---------- Supplied records ----------

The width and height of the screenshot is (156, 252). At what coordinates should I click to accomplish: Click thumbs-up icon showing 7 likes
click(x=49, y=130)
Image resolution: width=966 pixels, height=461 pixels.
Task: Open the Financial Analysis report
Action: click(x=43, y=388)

----------

▶ Your instructions: For this exercise, give every entry again exactly as it appears.

▶ Response:
The width and height of the screenshot is (156, 252). At what coordinates should I click to accomplish: Click thumbs-up icon showing 7 likes
click(x=49, y=130)
Image resolution: width=966 pixels, height=461 pixels.
Task: Open the Financial Analysis report
Action: click(x=43, y=388)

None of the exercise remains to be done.